Да хранит Вас Господь».

Пронзительные звуки фанфар возвестили о начале регаты. Десятки разноцветных, украшенных самым невероятным образом гондол тронулись с места. Гондольеры отталкивались от многочисленных соседних лодок, расчищая себе пространство для скорости. Их азартные крики раздавались над Большим каналом. По берегам толпились зрители. С восточной стороны вовсю кричали и размахивали шляпами Кастеллани, прозванные так в городе по названию старого замка дожей – Кастелло, а с западной не отставали от них Николотти, именовавшиеся так по названию церкви Сан-Николо дель Мендиколи.

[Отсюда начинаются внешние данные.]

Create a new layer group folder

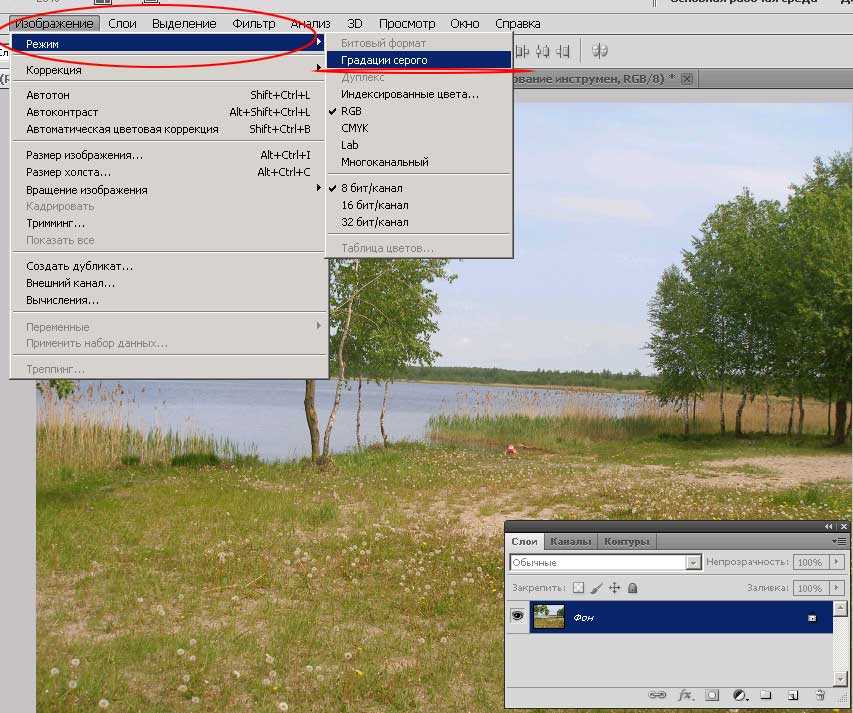765,694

Гондольеры заняли свои места на красных бархатных ковриках. Их костюмы, тщательно продуманные, заслуживали особого внимания. Пестрые габардины – короткие курточки – были расшиты особым узором и украшены яркими лентами. Небольшие шапочки украшались перьями, по которым можно было судить о нраве гондольера: маленькие – знак прыткого, стремительного и изворотливого; большие означали силу и напор.

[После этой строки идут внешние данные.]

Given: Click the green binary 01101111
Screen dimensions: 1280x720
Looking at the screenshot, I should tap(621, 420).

Именно эти, последние, сейчас и устремились вперед. Так началась регата в день Фесты делла Сенсы, праздника «обручения с морем» – самого зрелищного из водных праздников Венеции. Это был праздник ее духа, ее вечной молодости.

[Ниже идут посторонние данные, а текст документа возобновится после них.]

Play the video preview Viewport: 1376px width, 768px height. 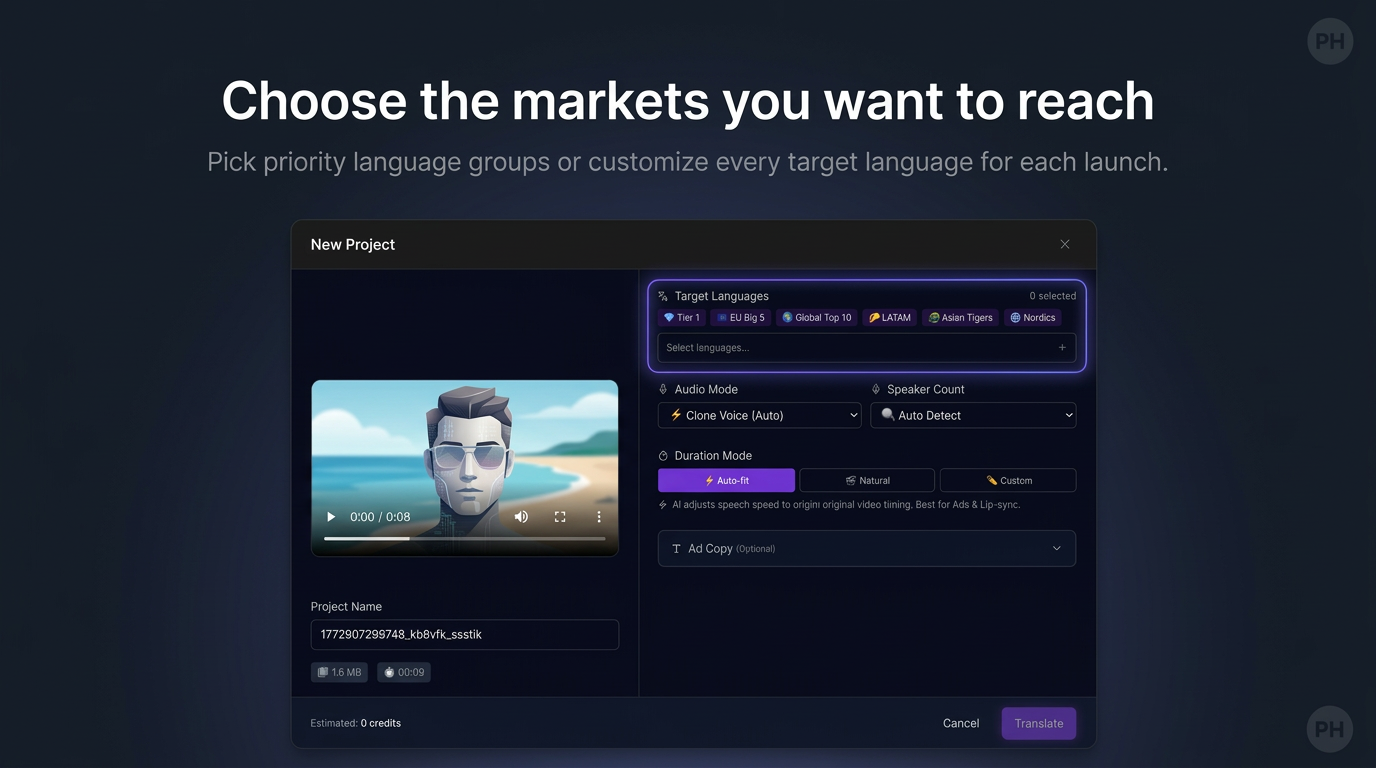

На большой трибуне скопились патриции в длинных торжественных одеждах. Их костюмы поражали не столько богатством и роскошью, сколько обилием деталей – поверх бархатного жилета на них были надеты разнообразных цветов накидки, отделанные мехом куницы или бобра. Поверх накидок фигуры окутывали широкие плащи с золотой вышивкой. Плащи были искусно задрапированы на римский манер, их тяжелые складки спускались с левого плеча.

Когда гондолы скрылись из виду, восхищенные горожане увидели торжественный выезд дожа. Агустино Барбариго умел поражать послов всего мира величием Республики святого Марка. Но сегодня он, казалось, превзошел самого себя. Выезд Буцентавра – его огромной гондолы, обтянутой атласом и украшенной яркими восточными коврами, – был настоящим сказочным спектаклем. Его появление предваряли бесчисленные кораблики, перевитые цветами и гирляндами, с юношами и девушками на палубах. Повсюду слышалось пение десятков ангельских мальчишечьих голосов; воздух был напоен благовониями Востока и Индии, трепетали на ветру штандарты, богато расшитые золотом.

Обязательный элемент празднества – какой-нибудь удивительный механизм, установленный на корабле. На этот раз по Большому каналу вслед за Буцентавром двигалась огромная Вселенная, в открытой внутренности которой разыгрывалась аллегорическая пантомима из жизни божественных героев.

Когда эта пестрая и ликующая процессия достигла церкви Сан-Николо, дож Агустино Барбариго, окруженный толпой придворных, бросил в воду свой перстень, символизируя этим супружество Венеции с морем. В этот момент прогремел салют и, как по команде, на берегах зажглись сотни факелов.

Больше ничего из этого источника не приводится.